Data records:
══════
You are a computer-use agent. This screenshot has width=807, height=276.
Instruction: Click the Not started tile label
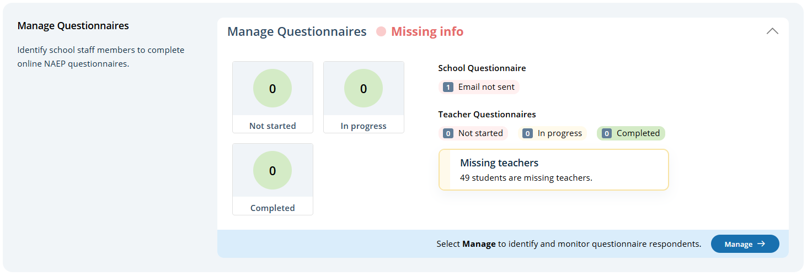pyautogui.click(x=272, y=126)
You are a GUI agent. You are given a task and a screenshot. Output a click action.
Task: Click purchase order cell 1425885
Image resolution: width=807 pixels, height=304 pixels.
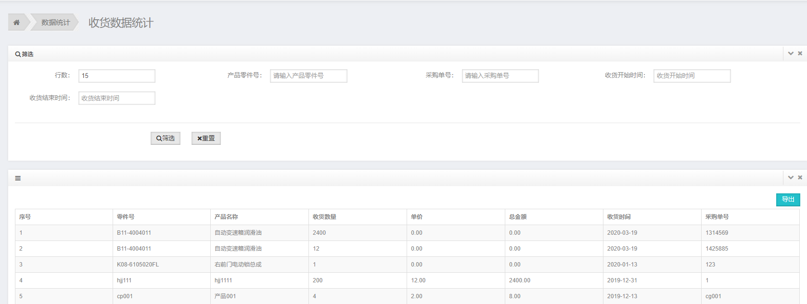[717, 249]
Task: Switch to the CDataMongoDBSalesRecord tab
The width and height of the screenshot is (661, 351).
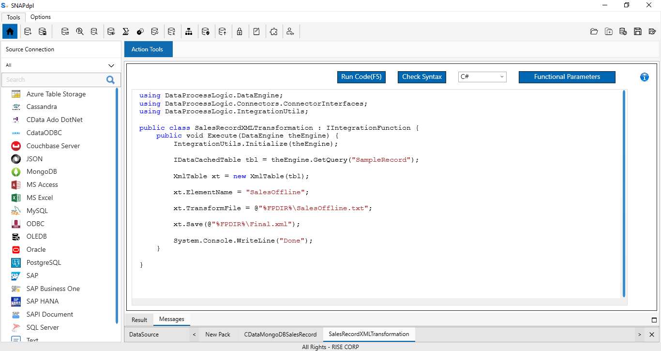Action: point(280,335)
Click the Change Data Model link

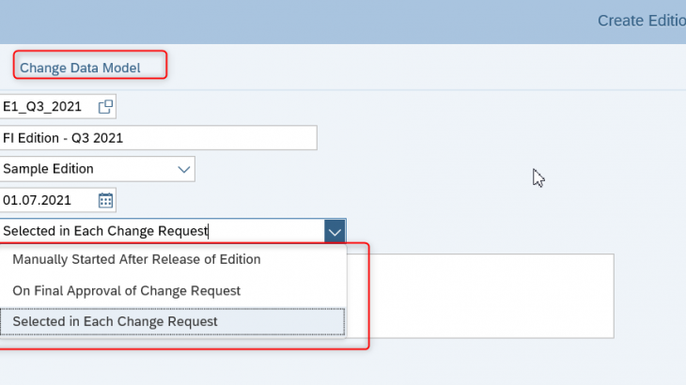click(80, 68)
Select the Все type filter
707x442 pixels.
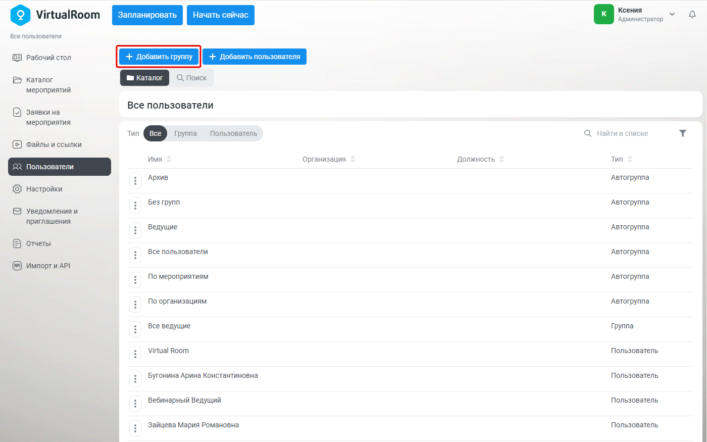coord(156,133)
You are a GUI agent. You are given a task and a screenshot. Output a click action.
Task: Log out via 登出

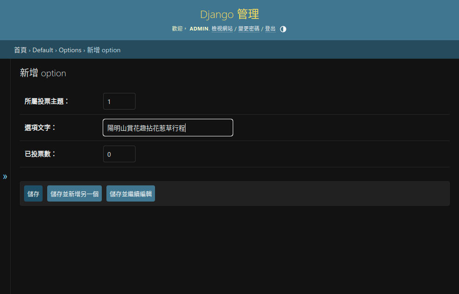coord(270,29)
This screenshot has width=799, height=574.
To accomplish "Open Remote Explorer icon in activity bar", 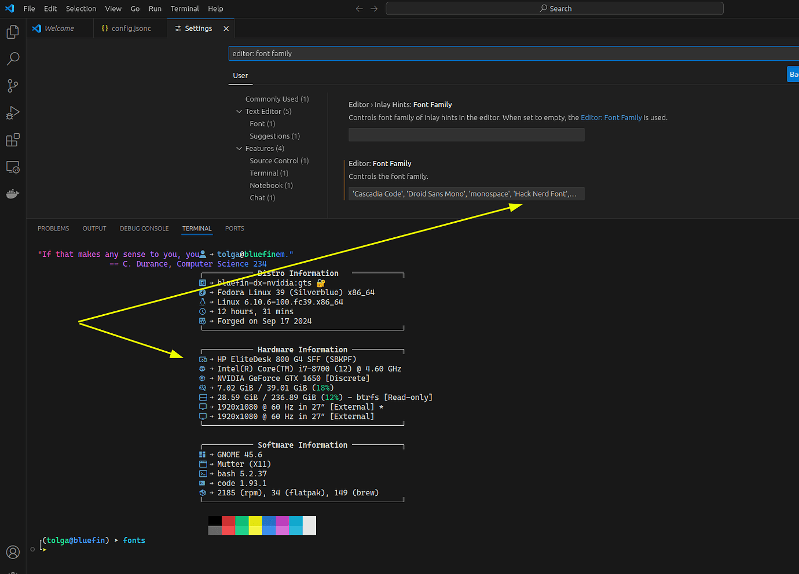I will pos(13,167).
══════
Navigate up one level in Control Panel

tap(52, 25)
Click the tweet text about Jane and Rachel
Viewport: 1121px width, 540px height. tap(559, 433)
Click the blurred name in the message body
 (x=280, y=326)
══════
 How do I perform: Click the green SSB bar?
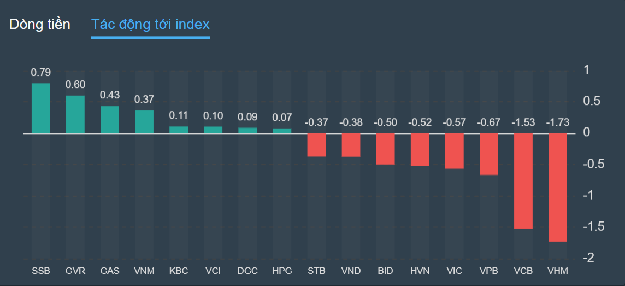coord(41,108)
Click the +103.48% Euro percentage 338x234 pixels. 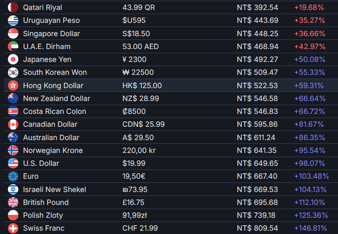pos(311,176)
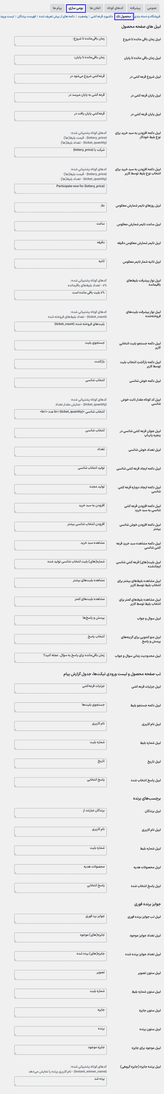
══════
What you will do: A single number is the answer: the number of lines in the entries that contain "This".

Response to the exercise: 2